### WHAT THE EXERCISE ASKS
In the entries, find all lines that hold the word "Política" and copy them.

### SUPPLIED DATA
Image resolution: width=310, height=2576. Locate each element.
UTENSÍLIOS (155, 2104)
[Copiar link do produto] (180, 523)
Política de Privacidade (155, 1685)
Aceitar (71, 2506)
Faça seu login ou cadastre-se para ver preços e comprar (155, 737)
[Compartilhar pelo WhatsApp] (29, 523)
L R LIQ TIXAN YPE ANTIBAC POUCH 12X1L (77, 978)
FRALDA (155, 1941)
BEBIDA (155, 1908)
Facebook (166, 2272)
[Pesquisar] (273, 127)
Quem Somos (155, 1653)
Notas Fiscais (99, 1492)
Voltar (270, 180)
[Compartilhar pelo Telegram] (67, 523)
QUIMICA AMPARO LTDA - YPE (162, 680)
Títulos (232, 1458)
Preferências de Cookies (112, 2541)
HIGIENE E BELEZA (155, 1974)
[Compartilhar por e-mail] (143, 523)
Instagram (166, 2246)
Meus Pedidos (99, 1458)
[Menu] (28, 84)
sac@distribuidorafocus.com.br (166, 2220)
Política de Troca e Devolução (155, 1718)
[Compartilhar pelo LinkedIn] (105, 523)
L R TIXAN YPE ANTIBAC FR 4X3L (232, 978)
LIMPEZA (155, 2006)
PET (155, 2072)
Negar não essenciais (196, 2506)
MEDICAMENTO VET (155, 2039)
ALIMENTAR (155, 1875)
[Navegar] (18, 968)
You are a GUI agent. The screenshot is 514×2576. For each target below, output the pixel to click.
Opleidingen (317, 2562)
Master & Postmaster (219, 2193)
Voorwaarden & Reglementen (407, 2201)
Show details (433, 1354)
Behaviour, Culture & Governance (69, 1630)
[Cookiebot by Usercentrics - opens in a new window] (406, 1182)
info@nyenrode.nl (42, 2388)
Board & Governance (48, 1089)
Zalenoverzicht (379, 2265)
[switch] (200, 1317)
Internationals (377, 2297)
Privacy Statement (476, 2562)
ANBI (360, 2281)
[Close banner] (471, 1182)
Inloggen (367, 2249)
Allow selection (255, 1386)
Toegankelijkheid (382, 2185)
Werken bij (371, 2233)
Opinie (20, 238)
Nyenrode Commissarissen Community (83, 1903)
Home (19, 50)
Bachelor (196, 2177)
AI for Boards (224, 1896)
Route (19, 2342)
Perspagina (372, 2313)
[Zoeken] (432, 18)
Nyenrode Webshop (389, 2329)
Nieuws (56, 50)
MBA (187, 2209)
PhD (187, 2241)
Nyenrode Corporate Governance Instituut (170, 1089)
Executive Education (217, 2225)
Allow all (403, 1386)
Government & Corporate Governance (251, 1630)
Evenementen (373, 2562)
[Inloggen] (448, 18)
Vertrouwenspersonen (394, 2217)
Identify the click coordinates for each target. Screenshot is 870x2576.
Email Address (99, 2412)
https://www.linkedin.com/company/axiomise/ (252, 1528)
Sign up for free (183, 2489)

### EXERCISE SOLUTION
Política de Privacidade (155, 1685)
Política de Troca e Devolução (155, 1718)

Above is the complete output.